→ Provided passage:
================

This poem is an expression of the emotions I experienced that afternoon when Al Jazeera Arabic arrived to interview me:  

Xadantadii Jasiiraa   
Xusuuso igu qaadhiyo   
Xiisiyo ladh kiciyaye   
Bal xisaabtan iga qora. 

Al Jazeera’s nudging  
Evokes dormant memories   
Bitter recollections and longings   
Transcribe from me this reckoning   

At noon on June 27th, 2023, at my home in London, I received a visit from a producer working with the Arabic section of Al Jazeera. The visit had been pre-arranged, so his arrival wasn't unexpected. He was filming a program on the history of the Dervishes and asked me: “Since you hail from Taleh, what can you tell us about the history of the Dervishes?” Numerous things came to mind, but I decided to focus on the aerial bombardment and its consequences. I had but a minute. I said what I could say.   

It is the end of 1919, and early 1920. From the beginning of the century, the land where Somalis lived had garnered the attention of several colonial empires who wanted secure safe passage from the Mediterranean to the Indian Ocean through the Suez. Mohammed Abdulle Hassan (Sayyid) was among a small number of Somalis who organised anti-imperialist revolts. The purpose of this struggle was to get rid of the white European colonialists that divided Africa. In his own words composed as part of his famous letter to England he said: “I have no forts, no houses ... I have no cultivated fields, no silver or gold for you to take… All you can get from me is war… If you wish peace, go away from my country to your own.”

================

→ Data section:

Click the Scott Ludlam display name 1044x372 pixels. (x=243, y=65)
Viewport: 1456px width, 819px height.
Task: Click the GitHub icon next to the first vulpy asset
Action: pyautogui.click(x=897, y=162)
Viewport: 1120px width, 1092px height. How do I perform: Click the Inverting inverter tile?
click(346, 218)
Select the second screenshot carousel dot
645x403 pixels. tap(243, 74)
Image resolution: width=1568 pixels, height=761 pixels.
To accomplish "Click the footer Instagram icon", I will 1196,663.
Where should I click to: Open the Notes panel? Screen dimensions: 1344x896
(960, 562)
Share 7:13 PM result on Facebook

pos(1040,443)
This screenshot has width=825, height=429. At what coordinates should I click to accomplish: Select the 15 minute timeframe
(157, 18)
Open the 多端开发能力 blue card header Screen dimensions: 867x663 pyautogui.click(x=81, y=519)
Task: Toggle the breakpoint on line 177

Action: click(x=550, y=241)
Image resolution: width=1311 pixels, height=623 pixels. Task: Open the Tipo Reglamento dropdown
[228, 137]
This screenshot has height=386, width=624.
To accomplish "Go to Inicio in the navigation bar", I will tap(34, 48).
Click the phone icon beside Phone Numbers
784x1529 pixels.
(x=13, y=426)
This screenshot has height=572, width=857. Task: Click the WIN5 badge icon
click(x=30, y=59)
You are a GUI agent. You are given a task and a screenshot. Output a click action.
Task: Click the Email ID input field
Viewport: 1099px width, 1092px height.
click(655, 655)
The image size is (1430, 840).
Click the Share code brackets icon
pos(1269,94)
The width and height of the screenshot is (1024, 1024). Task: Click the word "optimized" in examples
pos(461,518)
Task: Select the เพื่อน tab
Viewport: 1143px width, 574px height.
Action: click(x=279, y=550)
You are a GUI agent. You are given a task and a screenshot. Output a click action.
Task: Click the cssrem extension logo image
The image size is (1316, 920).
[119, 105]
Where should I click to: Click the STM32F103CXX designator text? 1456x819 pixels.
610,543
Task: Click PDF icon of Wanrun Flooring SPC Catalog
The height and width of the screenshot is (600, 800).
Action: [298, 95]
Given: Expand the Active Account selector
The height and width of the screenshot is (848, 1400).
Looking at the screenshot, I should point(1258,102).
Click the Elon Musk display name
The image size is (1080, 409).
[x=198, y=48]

================

→ Instructions for the task:
Reproduce the passage above on the Al Jazeera visit and the history of the Dervishes word for word, in full.

→ The answer:
This poem is an expression of the emotions I experienced that afternoon when Al Jazeera Arabic arrived to interview me:  

Xadantadii Jasiiraa   
Xusuuso igu qaadhiyo   
Xiisiyo ladh kiciyaye   
Bal xisaabtan iga qora. 

Al Jazeera’s nudging  
Evokes dormant memories   
Bitter recollections and longings   
Transcribe from me this reckoning   

At noon on June 27th, 2023, at my home in London, I received a visit from a producer working with the Arabic section of Al Jazeera. The visit had been pre-arranged, so his arrival wasn't unexpected. He was filming a program on the history of the Dervishes and asked me: “Since you hail from Taleh, what can you tell us about the history of the Dervishes?” Numerous things came to mind, but I decided to focus on the aerial bombardment and its consequences. I had but a minute. I said what I could say.   

It is the end of 1919, and early 1920. From the beginning of the century, the land where Somalis lived had garnered the attention of several colonial empires who wanted secure safe passage from the Mediterranean to the Indian Ocean through the Suez. Mohammed Abdulle Hassan (Sayyid) was among a small number of Somalis who organised anti-imperialist revolts. The purpose of this struggle was to get rid of the white European colonialists that divided Africa. In his own words composed as part of his famous letter to England he said: “I have no forts, no houses ... I have no cultivated fields, no silver or gold for you to take… All you can get from me is war… If you wish peace, go away from my country to your own.”